Half-past midnight. Outside, an unseasonal July chill and the wind chasing clouds across the sky, their edges pallid in the light of the moon.

He catches sight of her in the distance standing at the bus stop, long after the last bus has gone. She is huddled up in a short blue-and-yellow mottled coat.

He pulls up right in front of the bus stop and opens the door.

'I've got cold hands again,' Bára says, 'and feet too. I'm cold all over and you've come in spite of that.'

He asks her what has happened.

'I ran away. He threw a ruler at me.'

'Your husband?'

'Who else? We were having a row. Over Saša. But I don't want us to sit like this in the car.'

'I don't know where we could go.'

'So just drive on!'

'All right. Will you tell me what happened?'

'You don't mind the muck spilling on to you?'

'That's why I've come, isn't it? So you could tell me what happened.'

'Didn't you come because you love me?'

'It's one and the same.'

'I know. So take my hand.'

Her hand is as cold as that time she drove him. How long ago was that?

'He can't stand Saša,' she says of her husband. 'He's always bossing him about, forbidding him things. Calling him a good-for-nothing idler who does no studying and comes in late. And today he yelled at him that he needn't think he'd be going on to university, that he'd maintained him long enough. And I said I'm the one who maintains him anyway, he's my son, and Sam started yelling at both of us that we're layabouts. I sent Saša away and told Sam that he mustn't dare do that to me. It flabbergasted him that I should have the gall to stand up to him, because after all he is someone whereas I am no more than a flea that has crept into his clothes, a dustbin in which he chucks all his foul moods. He grabbed the steel ruler and hurled it at me. If I hadn't dodged, he could have killed me. Oh God, it's so vile, forgive me, I dashed out of the flat but I had nowhere to go. I would have gone to Mum's, but it was too late and she would have had a fright, so I called you.'

'I'm glad you called me.'

'I'll never forget you came for me, that you didn't leave me in that phone-box. And now, instead of getting a night's sleep. . Where are you taking me? To the airport?'

'No, I'm just driving along.'

'I'd fly somewhere with you. Somewhere far away. Somewhere overseas. Somewhere that's warm. Barcelona, say. They're bound to have warm weather there, and Gaudi too. But wherever I am with you it's warm, your heart gives out warmth. Don't worry, I don't intend to drag you off somewhere or throw myself on you. I'm going home. No, don't stop. Bear with me for a while still. Drive me somewhere, just for a short while.'

So at Červený vrch he turns off the main road. He draws up in front of one of the tower blocks. 'There's an empty flat up there. It belonged to my mother.'

'Your mum died that same day. I know.'

When he unlocks the door he looks up and down the passage, as if fearful someone might see him. But they are all asleep at this hour.

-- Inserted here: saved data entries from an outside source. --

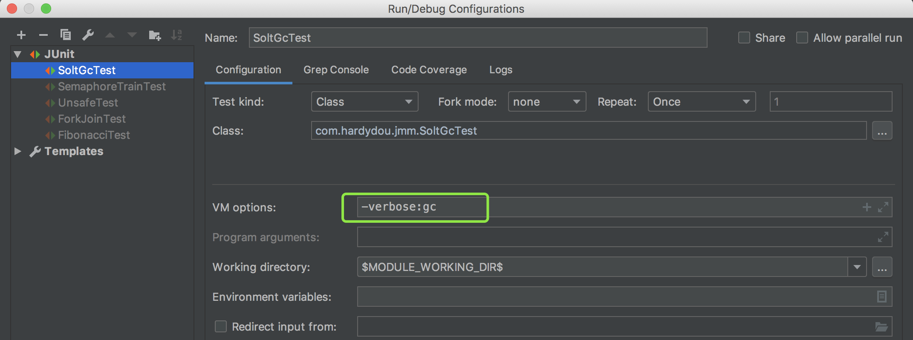Click the Name input field
Viewport: 913px width, 340px height.
tap(477, 38)
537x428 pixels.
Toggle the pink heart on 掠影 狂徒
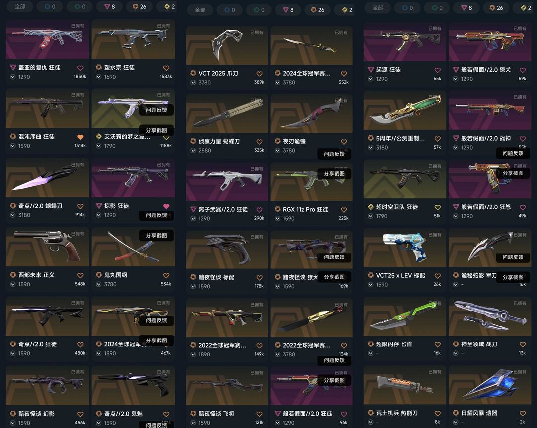pos(166,206)
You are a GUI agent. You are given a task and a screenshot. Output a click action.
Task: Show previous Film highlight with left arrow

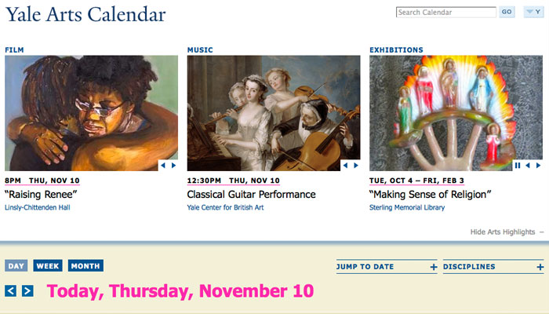163,166
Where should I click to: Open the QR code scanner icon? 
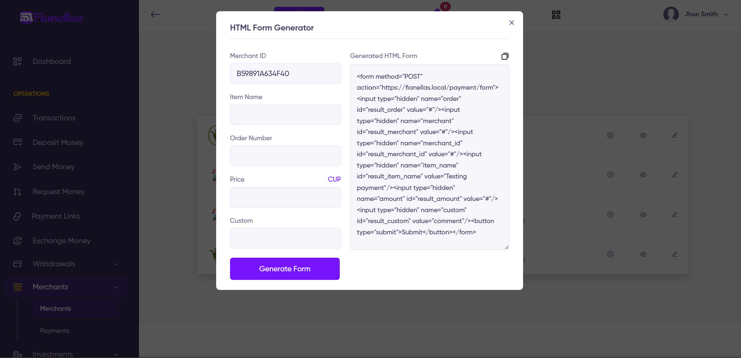(556, 15)

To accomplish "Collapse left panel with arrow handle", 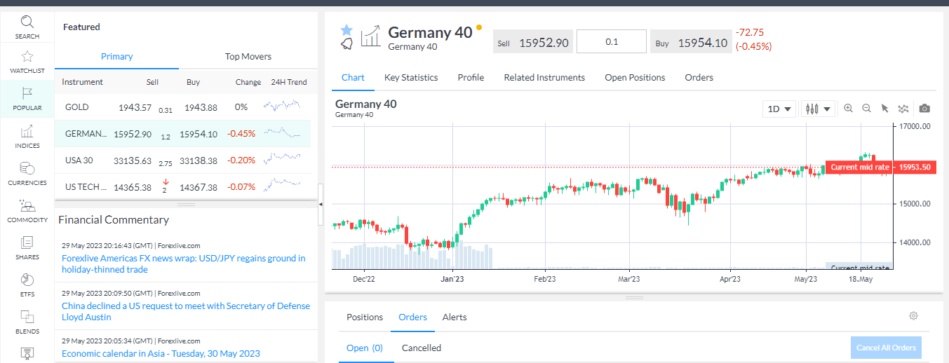I will coord(321,204).
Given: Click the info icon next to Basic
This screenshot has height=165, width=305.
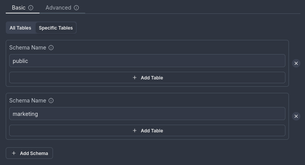Looking at the screenshot, I should pyautogui.click(x=31, y=8).
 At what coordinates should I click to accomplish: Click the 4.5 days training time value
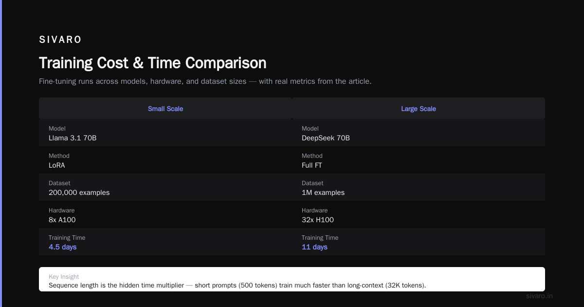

Inside the flat, he is aware of the familiar odour that has still not disappeared even in the five months that his mother has not been here.

He helps Bára out of her coat and they sit down opposite each other. Bára fixes on him a look of total devotion, or at least that is what it seems like to him and he realizes he is pleased; instead of wasting time sleeping he can spend it with her.

'I don't suppose you'd have a drop of wine here?'

'There's not a thing to eat or drink here. Nothing but ketchup.'

'It doesn't matter. Why did you sit down so far away from me?'

'I'm sitting quite close.'

'I want you to sit closer.'

He moves his chair so that their knees touch.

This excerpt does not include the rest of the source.